To actually get file bytes to users Neofiles offers two controllers — FilesController and ImagesController — and three routes: neofiles_file_url, neofiles_image_url and neofiles_image_nowm_url.

The FilesController delivers bytes as-is, the ImagesController allows resizing & watermarking. nowm stands for "no watermark" and is used when an admin is logged in (see Watermarking section).

The actual URLs look like this: /neofiles/serve-file/FILE_ID, /neofiles/serve-image/IMAGE_ID/..., /neofiles/nowm-serve-image/IMAGE_ID/... (prefixed with domain and protocol).

When you request an image, you have several parameters to pass along:

  • format: a string of form WxH, where W and H are max width and height correspondingly, that is the returned image will be no greater than that size.
  • crop: a string, if '1' is passed, the image will be cropped and the aspect ratio of the resulting image will always be W/H (from the format parameter). Otherwise (default) the original aspect ratio will be preserved.
  • q: an integer from 1 till 100. If passed, the image will be forced to JPEG format with the specified quality.
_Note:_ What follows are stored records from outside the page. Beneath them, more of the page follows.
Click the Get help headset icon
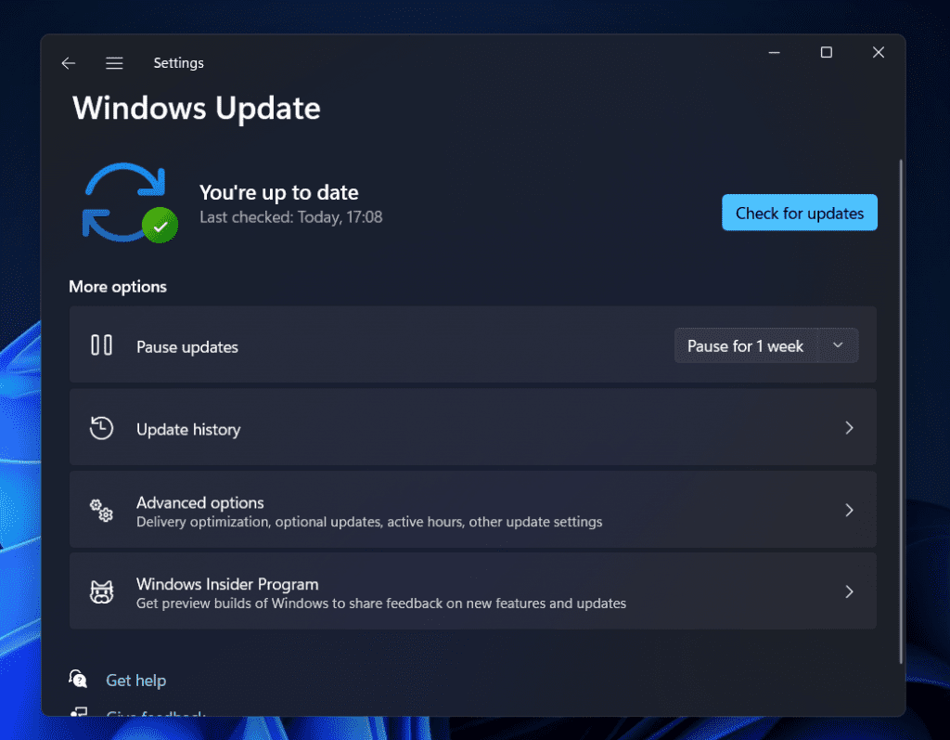Screen dimensions: 950x740 (78, 679)
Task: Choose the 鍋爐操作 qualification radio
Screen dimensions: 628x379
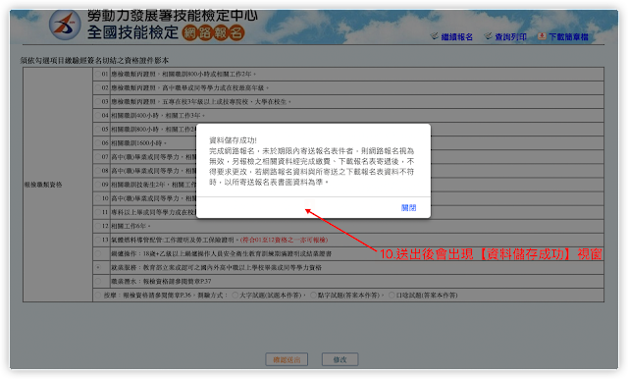Action: tap(98, 253)
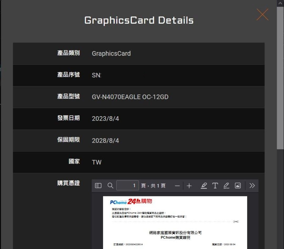
Task: Expand the PDF toolbar more-tools chevron
Action: 252,186
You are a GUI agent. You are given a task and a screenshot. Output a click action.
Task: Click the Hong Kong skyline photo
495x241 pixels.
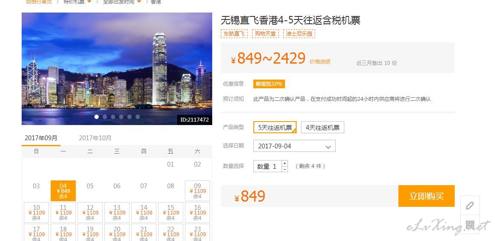point(117,69)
It is ok to request an image via the FilesController as it is smart enough to redirect to the correct path.

Production notes:

  1. It may be good to put the burden of serving files to a different server than where your main application resides. Create a new environment called neofiles and setup its deploy accordingly (leave only Neofiles and MongoDB related things).

  2. Server from point (1) forms naturally a simple CDN: give it a proper name, say strg.domain.com, set it inside your neofiles config as cdns and all your files will be downloaded faster since browser can now send more parallel requests.

    If the server is powerful enough create even more domains like str1/2/3... pointing to it to get even more speed.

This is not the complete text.